Hearing from the leaders of the tech world is always revealing, and very often surprising. In our second annual Silicon Valley Insiders Poll, a panel of 101 executives, innovators, and thinkers weigh in on some of the biggest technological, political, and cultural questions of the moment.


Ah, the eternal question: Are we in a tech bubble? Not surprisingly, people are pretty well split on this one. For lots of folks in and around Silicon Valley the answer is a simple “no” or “yes.”

On the “yup, totally a bubble” side, there’s Katrina Lake, the founder and CEO of Stitch Fix. “Call me old-fashioned, but I don’t consider buying lemons for $1 and selling them for $0.75 a sustainable business model. The number of businesses out there that losing money on every transaction is astounding.”

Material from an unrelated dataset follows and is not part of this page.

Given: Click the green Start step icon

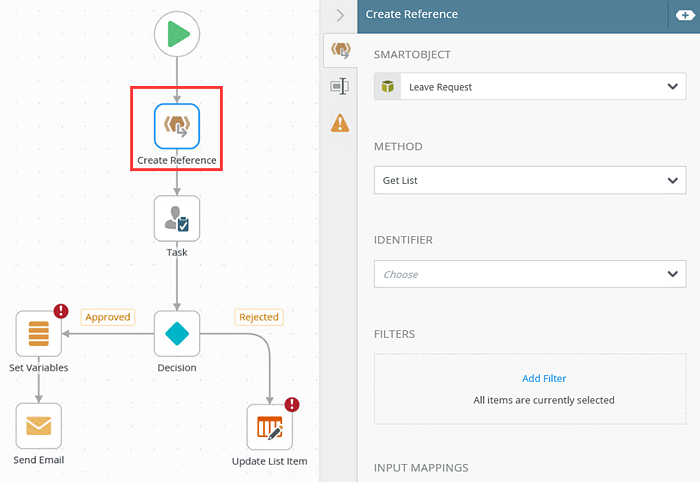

And on the “nope, not a bubble” side, you’ll find Andrew Thompson, the CEO of Proteus Digital Health: “We are in the first minute of the first hour of a massive technology cycle. I have no doubt in 1920 people were saying that electricity was causing a tech bubble. But that did not stop the transformation that followed. The incredible power of a building where you could ‘plug in’ is being multiplied many times by the opportunities created by a mobile device where you can ‘log on.’”

For others, the question was a bit more complicated: “Yes. But nobody knows how long it will last or how bad it will be when it pops,” said Todd McKinnon, the CEO of the firm Okta. “And since we don't know that, it doesn’t help much to know we're in one—which everyone knows even if they won't admit it.”

And even among those who disagreed about whether we are really, truly, officially in a bubble, one thing came up again and again: The mega valuations tech firms are getting these days are absurd—and there’s no way they can last forever. “Are VCs acting stupid with their valuations? Absolutely,” said Danah Boyd, a principal researcher at Microsoft Research and the founder of the Data & Society Research Institute. “Too much is focused on hype instead of substance and a few will win the lottery on idiocy, but that's not what's propelling this current phenomenon. There's enough substance on machine learning, data, networked labor, and other substantive pieces for this current situation to ‘pop’ in the dot-com sense. But that doesn't mean that individual companies won't come crashing down.”

Other than that, people’s responses got pretty meta. “We’re in a ‘is it a tech bubble?’ bubble,” said Marco Zappacosta, the CEO of Thumbtack. “Being in a tech bubble is the new normal,” said Kentaro Toyama, the writer and computer scientist.

And if we are in a bubble? The general consensus seemed to be: Well, then we’re in a bubble, I guess. What can you do?

“Probably, but it doesn’t matter,” said Kevin Kelly, one of Wired magazine’s co-founders. “Technology is a bubble machine. It makes clouds of bubbles. After each one pops it is replaced by another.”

Really, the question of whether we’re in a bubble won’t go away until the next big crash. Until then, the eternal question remains eternally unanswerable, too.